Aunque el papel de comunicador tradicionalmente está asociado a la
figura del periodista, no es el único que desempeña esta función. Los políticos
también lo hacen y el investigador Rafael Yanes [1]
ha establecido un decálogo de principios al que deberían atenerse en el
ejercicio de esta misión. Lo que debe ser una comunicación política cívica
tiene una íntima relación con estos ítems:
- Toda comunicación política debe estar basada en
el principio ético de servicio a la ciudadanía, por lo que siempre tendrá
un escrupuloso respeto a la verdad.
- Se pueden esgrimir argumentos de duda razonable
sobre un hecho cuando exista un soporte racional que lo sostenga, pero es
inaceptable falsificar la realidad.
- El comunicador político deberá creer honestamente
en el contenido de su mensaje.
- Los datos cuantitativos que se introduzcan en una
argumentación deberán ser rigurosamente exactos.
- Cuando un comunicador político se refiera a su
adversario, deberá hacerlo con respeto, aunque es admisible un juicio de
valor sobre su actividad pública.
- Nunca podrá hacerse referencia a la vida privada
de un rival político.
- Toda crítica que suponga poner en duda la
honestidad de una persona deberá estar documentada con precisión.
- Es admisible destacar aquellos aspectos de la
realidad que se consideren
favorables, al igual que desdeñar aquellos otros que no lo sean.
- Se evitará la utilización de recursos que apelen
a la emoción de forma irracional.
- Es intolerable el uso de mensajes de
discriminación por razón de sexo, raza o religión.
Salvo por el punto 8, este decálogo es un tratado de buenas
intenciones difícilmente encajable en la forma de hacer política actual (o de
siempre), pues presupone unos principios de extraordinaria rectitud en los
políticos.

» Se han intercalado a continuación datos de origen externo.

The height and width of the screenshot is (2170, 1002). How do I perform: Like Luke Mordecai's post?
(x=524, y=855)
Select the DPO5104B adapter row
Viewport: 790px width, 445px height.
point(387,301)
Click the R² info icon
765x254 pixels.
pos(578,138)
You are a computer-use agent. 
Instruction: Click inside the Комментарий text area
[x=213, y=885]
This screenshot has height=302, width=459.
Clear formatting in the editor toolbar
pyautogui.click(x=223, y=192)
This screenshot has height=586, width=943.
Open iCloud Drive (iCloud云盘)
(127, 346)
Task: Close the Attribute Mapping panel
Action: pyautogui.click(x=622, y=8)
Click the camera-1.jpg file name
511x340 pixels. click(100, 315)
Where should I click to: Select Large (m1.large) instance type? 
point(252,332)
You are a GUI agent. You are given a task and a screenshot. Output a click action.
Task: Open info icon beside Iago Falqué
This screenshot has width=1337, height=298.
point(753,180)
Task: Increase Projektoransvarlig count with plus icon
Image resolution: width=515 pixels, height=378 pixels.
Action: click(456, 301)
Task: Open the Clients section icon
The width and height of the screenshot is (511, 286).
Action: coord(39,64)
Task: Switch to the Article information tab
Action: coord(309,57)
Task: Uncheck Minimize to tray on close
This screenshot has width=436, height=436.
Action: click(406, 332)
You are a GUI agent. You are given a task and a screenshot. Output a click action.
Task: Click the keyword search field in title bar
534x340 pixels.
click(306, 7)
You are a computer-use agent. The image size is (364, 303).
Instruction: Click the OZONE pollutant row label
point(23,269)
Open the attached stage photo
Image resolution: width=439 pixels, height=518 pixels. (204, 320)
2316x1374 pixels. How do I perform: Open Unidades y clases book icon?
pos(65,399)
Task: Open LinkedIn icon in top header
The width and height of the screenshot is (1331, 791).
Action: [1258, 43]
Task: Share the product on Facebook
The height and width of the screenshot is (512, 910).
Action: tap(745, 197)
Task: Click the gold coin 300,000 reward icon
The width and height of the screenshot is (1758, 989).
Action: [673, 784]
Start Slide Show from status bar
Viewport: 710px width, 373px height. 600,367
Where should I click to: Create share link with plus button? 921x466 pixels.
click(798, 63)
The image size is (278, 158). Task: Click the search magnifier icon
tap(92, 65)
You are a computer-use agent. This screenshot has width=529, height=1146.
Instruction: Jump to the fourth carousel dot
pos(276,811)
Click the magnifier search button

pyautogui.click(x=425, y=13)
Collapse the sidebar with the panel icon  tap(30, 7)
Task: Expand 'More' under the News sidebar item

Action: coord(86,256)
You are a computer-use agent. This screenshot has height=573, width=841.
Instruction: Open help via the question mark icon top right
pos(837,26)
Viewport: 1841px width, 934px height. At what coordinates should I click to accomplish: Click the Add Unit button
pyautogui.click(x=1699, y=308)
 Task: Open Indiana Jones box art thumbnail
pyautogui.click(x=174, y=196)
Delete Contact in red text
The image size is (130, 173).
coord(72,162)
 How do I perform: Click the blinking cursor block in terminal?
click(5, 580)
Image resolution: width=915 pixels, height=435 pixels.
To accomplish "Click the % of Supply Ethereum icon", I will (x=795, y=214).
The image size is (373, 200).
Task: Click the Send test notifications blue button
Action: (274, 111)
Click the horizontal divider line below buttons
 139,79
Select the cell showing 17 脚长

El punto octavo ‘autoriza’ al comunicador a ocultar la realidad
negativa que rodea al ciudadano y, eso, no parece ni ético ni cívico y no
marida bien con el ítem 1, en el que Yanes aboga por “un escrupuloso respeto a
la verdad”.
Yanes defiende la versión aristotélica de la persuasión para
diferenciarla de la manipulación. La primera es admisible en el comunicador,
pero, la segunda, no. El autor escribe: “Como en todo juicio, a ninguna parte
se le debe exigir que hable en contra de sus intereses. Se le puede requerir
para que no diga falsedades, pero no para que argumente en perjuicio de las
posiciones que defiende. Puede callar aquellos datos que no le son favorables y
destacar, incluso exageradamente, los que le convienen. Sus adversarios se
encargarán de completar la información al ciudadano, que es el jurado que
dictamina con la sentencia final en las urnas. La persuasión es útil y
necesaria, y sin ella no es posible entender al debate político. (…) la defensa
de la persuasión en la comunicación política de un estado democrático debe
estar siempre basada en la tesis aristotélica”.
En esta misma línea Yanes explica que “el receptor de un mensaje político pone
en marcha de forma inmediata los mecanismos de defensa que utiliza cuando se
encuentra ante un anuncio publicitario. Lo percibe sabiendo que es sólo una
parte de la verdad, y lo acepta como tal. Atiende a todos los mensajes y saca
sus propias conclusiones. Toda esa pluralidad de comunicaciones persuasivas de
los políticos constituye la esencia de una sociedad democrática”.